Smells like.. blackmail!
Hey, you'd better pony up $500k or some gobshite in a non-extradition country will buy your name as a domain and turn it into a porn site, rendering your reputation in tatters!
Could it be the ultimate in internet vanity addresses? A British company thinks the "ultra wealthy" will be prepared to splash out a cool $500,000 (£317k) to get their own top-level family domain name. CentralNic has launched dotFamilyName, a service it says is designed to help "high net worth families" apply to ICANN next …
Are the company names being sold by that lot in the US being added to DNS? Serious question.
And still nobody seems to be addressing how the DNS is supposed to cope when we have millions of domains at the same level as the standard TLDs. The hierarchy that DNS relies on is gone, hence it does not scale. Zone transfers will grow exponentially
Why not an individual TLD for everybody and everything on the planet? I'm sure the DNS root servers are up to it, eh? I mean, having a logical hierarchy to spread the load is so passé nowadays, isn't it? If it should happen to melt down, ICANN can always offload the job to some Google or Amazon cloud, can't they? Nothing to worry about.
</sarcasm>
Meanwhile, I wonder if someone at the ITU is watching this and wondering if they can maybe get away with reorganising the international dialling schemes in order to sell rich people 4 or 5 digit phone numbers at $500k a pop.
ICANN has laid out quite strict rules for this first (and possibly last) round of new TLDs. Applications are restricted to significant communities and large corporation conglomerates. Attempts to install personal/vanity TLDs will be rejected, leaving the applicants with the loss of any down-payment , and if they somehow manage to get through the first triage, likely the high cost of re-evaluation as their claims are disputed.
There's also a non-trivial amount of "personal" data to pass to ICANN, and some will be made public, which will make many people wary. I doubt that some of those "glamorous" personalities will hand over a bunch of their their criminal and financial records, which is mandatory for the managing entities of applicants.
I for one am eagerly waiting for publication of the applications around the end of next April.
It wasn't exactly hard to see this one coming. Yes, just go flatspace, because sod it, it doesn't matter a whit any longer. Even the price is no longer justifyable. Just say "yes" to anyone who asks for any reason and charge five bucks a year. It covers .com SLDs, so why not TLDs? You sayin' your software ain't up to it? You sayin' that?
It's "TLD" not "extension", Kevin. I do expect anyone working for a tech rag to know that much. And yes, I know that a lot of tech rags do employ people who keep using wildly inappropriate terms for well-defined techie things. And that when the terminology in many cases --including this one-- is so simple. You sayin' you can't do any better? You sayin' that?
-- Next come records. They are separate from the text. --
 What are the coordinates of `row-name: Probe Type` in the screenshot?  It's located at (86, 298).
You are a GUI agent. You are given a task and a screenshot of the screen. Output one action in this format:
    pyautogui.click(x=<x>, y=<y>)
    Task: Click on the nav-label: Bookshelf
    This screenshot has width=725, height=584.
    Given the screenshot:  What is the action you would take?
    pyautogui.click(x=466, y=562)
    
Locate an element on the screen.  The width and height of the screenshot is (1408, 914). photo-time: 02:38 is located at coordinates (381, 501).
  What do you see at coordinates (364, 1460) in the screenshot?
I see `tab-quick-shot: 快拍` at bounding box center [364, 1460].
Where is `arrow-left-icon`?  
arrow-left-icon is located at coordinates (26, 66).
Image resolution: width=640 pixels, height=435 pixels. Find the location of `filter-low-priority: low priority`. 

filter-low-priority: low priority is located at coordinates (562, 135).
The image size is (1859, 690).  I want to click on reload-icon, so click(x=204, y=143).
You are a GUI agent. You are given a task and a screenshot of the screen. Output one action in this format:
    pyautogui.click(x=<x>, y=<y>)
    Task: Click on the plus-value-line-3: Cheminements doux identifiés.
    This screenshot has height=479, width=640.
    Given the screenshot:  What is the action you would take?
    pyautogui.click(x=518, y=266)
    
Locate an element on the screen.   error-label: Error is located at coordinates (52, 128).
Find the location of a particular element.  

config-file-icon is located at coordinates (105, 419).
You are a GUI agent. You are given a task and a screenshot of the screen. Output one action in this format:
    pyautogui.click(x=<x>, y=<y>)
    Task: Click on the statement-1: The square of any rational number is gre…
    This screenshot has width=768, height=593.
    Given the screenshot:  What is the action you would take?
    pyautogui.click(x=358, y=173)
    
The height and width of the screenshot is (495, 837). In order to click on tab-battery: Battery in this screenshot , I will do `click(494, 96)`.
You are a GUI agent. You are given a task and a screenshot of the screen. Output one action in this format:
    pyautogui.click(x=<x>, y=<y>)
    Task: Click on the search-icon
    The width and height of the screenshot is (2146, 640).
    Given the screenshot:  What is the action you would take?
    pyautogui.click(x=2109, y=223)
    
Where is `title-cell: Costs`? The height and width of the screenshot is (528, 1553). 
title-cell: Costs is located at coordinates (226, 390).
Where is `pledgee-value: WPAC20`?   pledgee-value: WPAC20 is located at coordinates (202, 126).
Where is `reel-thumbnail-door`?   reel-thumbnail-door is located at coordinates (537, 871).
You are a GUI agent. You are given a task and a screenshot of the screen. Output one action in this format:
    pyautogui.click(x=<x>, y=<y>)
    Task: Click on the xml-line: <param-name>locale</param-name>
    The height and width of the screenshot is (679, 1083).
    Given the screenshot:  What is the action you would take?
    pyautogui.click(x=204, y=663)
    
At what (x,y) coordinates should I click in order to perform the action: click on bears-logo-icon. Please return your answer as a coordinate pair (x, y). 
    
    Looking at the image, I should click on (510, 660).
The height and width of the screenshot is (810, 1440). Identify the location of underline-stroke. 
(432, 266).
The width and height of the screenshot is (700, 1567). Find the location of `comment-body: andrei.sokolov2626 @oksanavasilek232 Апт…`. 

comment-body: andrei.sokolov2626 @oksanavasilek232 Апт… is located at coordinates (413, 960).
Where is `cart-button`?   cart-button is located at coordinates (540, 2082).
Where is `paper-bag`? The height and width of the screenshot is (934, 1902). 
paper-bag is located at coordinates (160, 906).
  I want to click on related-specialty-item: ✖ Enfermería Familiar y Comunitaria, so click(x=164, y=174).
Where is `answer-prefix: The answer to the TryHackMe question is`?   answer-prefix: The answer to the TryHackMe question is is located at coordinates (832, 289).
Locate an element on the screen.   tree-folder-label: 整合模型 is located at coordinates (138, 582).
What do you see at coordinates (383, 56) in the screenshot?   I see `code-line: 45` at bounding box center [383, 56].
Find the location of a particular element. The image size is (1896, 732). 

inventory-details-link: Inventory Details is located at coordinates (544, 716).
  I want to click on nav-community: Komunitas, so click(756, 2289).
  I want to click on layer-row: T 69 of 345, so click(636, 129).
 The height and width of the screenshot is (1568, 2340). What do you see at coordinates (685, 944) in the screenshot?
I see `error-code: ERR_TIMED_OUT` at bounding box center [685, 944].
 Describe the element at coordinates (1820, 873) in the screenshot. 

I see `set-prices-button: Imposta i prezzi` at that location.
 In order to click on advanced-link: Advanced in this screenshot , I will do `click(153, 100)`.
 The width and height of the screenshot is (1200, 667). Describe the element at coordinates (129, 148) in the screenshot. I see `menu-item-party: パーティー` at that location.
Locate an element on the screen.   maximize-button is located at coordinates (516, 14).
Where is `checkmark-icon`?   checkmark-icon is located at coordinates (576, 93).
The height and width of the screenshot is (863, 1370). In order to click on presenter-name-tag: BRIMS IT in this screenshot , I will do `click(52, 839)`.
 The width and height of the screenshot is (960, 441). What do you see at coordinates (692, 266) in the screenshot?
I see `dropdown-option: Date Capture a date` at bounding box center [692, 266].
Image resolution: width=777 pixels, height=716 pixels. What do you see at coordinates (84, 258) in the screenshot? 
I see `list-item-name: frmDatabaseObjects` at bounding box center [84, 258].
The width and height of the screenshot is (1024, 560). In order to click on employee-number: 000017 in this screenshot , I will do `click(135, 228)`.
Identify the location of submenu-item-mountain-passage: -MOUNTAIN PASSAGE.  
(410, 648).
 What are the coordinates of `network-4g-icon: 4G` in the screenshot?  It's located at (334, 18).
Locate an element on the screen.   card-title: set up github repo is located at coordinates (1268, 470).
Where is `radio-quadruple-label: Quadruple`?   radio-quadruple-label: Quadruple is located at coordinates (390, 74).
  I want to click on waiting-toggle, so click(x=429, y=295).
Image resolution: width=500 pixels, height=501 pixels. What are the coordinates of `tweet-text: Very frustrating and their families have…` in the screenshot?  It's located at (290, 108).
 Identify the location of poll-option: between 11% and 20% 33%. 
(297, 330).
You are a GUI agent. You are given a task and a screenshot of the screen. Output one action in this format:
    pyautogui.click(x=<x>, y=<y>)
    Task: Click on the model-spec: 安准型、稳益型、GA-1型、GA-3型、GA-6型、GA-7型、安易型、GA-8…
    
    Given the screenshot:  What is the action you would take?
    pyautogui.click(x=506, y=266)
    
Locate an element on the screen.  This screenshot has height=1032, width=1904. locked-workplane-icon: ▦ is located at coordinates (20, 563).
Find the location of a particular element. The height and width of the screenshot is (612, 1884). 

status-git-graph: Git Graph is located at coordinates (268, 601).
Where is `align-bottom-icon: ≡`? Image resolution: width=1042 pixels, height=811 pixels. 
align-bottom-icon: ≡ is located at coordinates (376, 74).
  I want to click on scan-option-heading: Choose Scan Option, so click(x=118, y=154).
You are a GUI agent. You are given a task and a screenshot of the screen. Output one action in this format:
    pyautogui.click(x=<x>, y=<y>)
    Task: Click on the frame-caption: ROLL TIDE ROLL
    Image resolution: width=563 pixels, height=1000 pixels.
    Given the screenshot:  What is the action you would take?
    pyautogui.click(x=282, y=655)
There is no reason to place DNS trust in the root 13 , any service can provide DNS trust and more importantly TLD for a lot less money. If you don't like it then stick to the authority file that came with your software.
Bandwidth doesn't cost what it used to, TB cost $10 a month not $10,000 like it used to.
It's just down to operating systems, or nowadays browsers as to whom you trust.
and nothing to do with good structure of the Internet. The naming system has got to be something that will survive & grow over the centuries to come. Instead some get-rich-quick Del boys have dreamed up a scheme for a fast buck. I would be much happier if they registered one top level domain & put all of these under there ... something like .plonker would seem about right.